Start of RECORDS PROVIDED

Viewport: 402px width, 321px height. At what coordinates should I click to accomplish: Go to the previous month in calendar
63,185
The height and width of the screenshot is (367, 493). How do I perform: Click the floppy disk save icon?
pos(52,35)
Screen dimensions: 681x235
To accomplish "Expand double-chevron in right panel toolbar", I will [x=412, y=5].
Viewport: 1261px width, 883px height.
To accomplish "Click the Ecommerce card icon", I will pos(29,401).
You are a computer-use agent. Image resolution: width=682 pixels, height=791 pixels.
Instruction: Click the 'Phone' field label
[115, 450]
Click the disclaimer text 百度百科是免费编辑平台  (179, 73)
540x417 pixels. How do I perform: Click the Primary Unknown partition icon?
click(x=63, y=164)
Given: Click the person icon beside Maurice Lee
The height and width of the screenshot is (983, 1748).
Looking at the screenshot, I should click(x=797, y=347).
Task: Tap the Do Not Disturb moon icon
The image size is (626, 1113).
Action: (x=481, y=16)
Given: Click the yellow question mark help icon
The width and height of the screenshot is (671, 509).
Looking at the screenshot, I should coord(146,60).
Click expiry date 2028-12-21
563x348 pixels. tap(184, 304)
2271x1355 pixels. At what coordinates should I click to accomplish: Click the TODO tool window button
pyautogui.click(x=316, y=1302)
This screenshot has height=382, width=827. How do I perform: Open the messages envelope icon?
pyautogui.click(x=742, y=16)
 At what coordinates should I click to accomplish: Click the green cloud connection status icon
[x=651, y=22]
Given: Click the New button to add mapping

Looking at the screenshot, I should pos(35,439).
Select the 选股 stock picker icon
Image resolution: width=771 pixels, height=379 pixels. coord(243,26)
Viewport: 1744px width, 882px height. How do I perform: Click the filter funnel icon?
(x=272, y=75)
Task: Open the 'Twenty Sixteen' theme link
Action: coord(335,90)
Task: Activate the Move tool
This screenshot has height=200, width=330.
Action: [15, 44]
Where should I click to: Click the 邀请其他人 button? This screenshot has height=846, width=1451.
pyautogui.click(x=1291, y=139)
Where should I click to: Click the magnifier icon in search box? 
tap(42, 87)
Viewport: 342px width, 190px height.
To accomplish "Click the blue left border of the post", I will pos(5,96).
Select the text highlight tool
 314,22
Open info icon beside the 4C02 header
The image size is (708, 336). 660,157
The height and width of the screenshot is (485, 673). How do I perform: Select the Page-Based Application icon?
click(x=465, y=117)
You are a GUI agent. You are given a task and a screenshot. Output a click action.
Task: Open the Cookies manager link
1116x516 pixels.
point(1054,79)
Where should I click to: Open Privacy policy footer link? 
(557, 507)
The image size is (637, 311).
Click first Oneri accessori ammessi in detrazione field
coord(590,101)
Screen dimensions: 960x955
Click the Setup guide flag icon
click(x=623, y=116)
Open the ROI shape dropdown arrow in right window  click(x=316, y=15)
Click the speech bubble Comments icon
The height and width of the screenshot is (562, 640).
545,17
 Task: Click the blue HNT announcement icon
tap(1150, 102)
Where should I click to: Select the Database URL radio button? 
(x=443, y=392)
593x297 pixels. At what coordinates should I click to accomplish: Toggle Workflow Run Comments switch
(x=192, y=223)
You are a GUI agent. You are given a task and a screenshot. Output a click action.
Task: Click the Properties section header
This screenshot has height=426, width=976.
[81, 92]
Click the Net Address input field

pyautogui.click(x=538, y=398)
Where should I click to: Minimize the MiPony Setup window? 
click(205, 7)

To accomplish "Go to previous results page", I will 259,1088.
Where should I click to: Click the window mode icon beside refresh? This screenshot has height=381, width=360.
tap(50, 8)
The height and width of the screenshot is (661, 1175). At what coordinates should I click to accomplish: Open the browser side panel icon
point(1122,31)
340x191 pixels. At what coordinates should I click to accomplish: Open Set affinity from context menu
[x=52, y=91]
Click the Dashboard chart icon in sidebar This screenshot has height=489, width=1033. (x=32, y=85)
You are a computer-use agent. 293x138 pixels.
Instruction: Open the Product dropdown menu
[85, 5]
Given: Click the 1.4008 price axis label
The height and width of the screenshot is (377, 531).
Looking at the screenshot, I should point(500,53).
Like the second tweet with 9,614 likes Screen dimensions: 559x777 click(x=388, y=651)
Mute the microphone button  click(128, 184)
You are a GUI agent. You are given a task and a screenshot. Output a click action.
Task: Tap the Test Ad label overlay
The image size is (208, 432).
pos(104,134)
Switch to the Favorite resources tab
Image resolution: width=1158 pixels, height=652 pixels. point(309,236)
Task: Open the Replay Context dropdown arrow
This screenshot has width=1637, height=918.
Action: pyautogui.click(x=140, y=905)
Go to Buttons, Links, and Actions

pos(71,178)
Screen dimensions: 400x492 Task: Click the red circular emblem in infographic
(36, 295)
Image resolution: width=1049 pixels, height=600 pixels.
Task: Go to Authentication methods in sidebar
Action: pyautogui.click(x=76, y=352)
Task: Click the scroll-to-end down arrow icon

End of RECORDS PROVIDED

• [TO BE DONE]: Copy all of the source data above, line for line, without altering anything.

• [PROBLEM SOLUTION]:
Viewport: 402px width, 321px height. At what coordinates should I click to accomplish: Go to the previous month in calendar
63,185
The height and width of the screenshot is (367, 493). How do I perform: Click the floppy disk save icon?
pos(52,35)
Screen dimensions: 681x235
To accomplish "Expand double-chevron in right panel toolbar", I will [x=412, y=5].
Viewport: 1261px width, 883px height.
To accomplish "Click the Ecommerce card icon", I will pos(29,401).
You are a computer-use agent. Image resolution: width=682 pixels, height=791 pixels.
Instruction: Click the 'Phone' field label
[115, 450]
Click the disclaimer text 百度百科是免费编辑平台  (179, 73)
540x417 pixels. How do I perform: Click the Primary Unknown partition icon?
click(x=63, y=164)
Given: Click the person icon beside Maurice Lee
The height and width of the screenshot is (983, 1748).
Looking at the screenshot, I should click(x=797, y=347).
Task: Tap the Do Not Disturb moon icon
The image size is (626, 1113).
Action: (x=481, y=16)
Given: Click the yellow question mark help icon
The width and height of the screenshot is (671, 509).
Looking at the screenshot, I should coord(146,60).
Click expiry date 2028-12-21
563x348 pixels. tap(184, 304)
2271x1355 pixels. At what coordinates should I click to accomplish: Click the TODO tool window button
pyautogui.click(x=316, y=1302)
This screenshot has height=382, width=827. How do I perform: Open the messages envelope icon?
pyautogui.click(x=742, y=16)
 At what coordinates should I click to accomplish: Click the green cloud connection status icon
[x=651, y=22]
Given: Click the New button to add mapping

Looking at the screenshot, I should pos(35,439).
Select the 选股 stock picker icon
Image resolution: width=771 pixels, height=379 pixels. coord(243,26)
Viewport: 1744px width, 882px height. How do I perform: Click the filter funnel icon?
(x=272, y=75)
Task: Open the 'Twenty Sixteen' theme link
Action: coord(335,90)
Task: Activate the Move tool
This screenshot has height=200, width=330.
Action: [15, 44]
Where should I click to: Click the 邀请其他人 button? This screenshot has height=846, width=1451.
pyautogui.click(x=1291, y=139)
Where should I click to: Click the magnifier icon in search box? 
tap(42, 87)
Viewport: 342px width, 190px height.
To accomplish "Click the blue left border of the post", I will pos(5,96).
Select the text highlight tool
 314,22
Open info icon beside the 4C02 header
The image size is (708, 336). 660,157
The height and width of the screenshot is (485, 673). How do I perform: Select the Page-Based Application icon?
click(x=465, y=117)
You are a GUI agent. You are given a task and a screenshot. Output a click action.
Task: Open the Cookies manager link
1116x516 pixels.
point(1054,79)
Where should I click to: Open Privacy policy footer link? 
(557, 507)
The image size is (637, 311).
Click first Oneri accessori ammessi in detrazione field
coord(590,101)
Screen dimensions: 960x955
Click the Setup guide flag icon
click(x=623, y=116)
Open the ROI shape dropdown arrow in right window  click(x=316, y=15)
Click the speech bubble Comments icon
The height and width of the screenshot is (562, 640).
545,17
 Task: Click the blue HNT announcement icon
tap(1150, 102)
Where should I click to: Select the Database URL radio button? 
(x=443, y=392)
593x297 pixels. At what coordinates should I click to accomplish: Toggle Workflow Run Comments switch
(x=192, y=223)
You are a GUI agent. You are given a task and a screenshot. Output a click action.
Task: Click the Properties section header
This screenshot has height=426, width=976.
[81, 92]
Click the Net Address input field

pyautogui.click(x=538, y=398)
Where should I click to: Minimize the MiPony Setup window? 
click(205, 7)

To accomplish "Go to previous results page", I will 259,1088.
Where should I click to: Click the window mode icon beside refresh? This screenshot has height=381, width=360.
tap(50, 8)
The height and width of the screenshot is (661, 1175). At what coordinates should I click to accomplish: Open the browser side panel icon
point(1122,31)
340x191 pixels. At what coordinates should I click to accomplish: Open Set affinity from context menu
[x=52, y=91]
Click the Dashboard chart icon in sidebar This screenshot has height=489, width=1033. (x=32, y=85)
You are a computer-use agent. 293x138 pixels.
Instruction: Open the Product dropdown menu
[85, 5]
Given: Click the 1.4008 price axis label
The height and width of the screenshot is (377, 531).
Looking at the screenshot, I should point(500,53).
Like the second tweet with 9,614 likes Screen dimensions: 559x777 click(x=388, y=651)
Mute the microphone button  click(128, 184)
You are a GUI agent. You are given a task and a screenshot. Output a click action.
Task: Tap the Test Ad label overlay
The image size is (208, 432).
pos(104,134)
Switch to the Favorite resources tab
Image resolution: width=1158 pixels, height=652 pixels. point(309,236)
Task: Open the Replay Context dropdown arrow
This screenshot has width=1637, height=918.
Action: pyautogui.click(x=140, y=905)
Go to Buttons, Links, and Actions

pos(71,178)
Screen dimensions: 400x492 Task: Click the red circular emblem in infographic
(36, 295)
Image resolution: width=1049 pixels, height=600 pixels.
Task: Go to Authentication methods in sidebar
Action: pyautogui.click(x=76, y=352)
Task: Click the scroll-to-end down arrow icon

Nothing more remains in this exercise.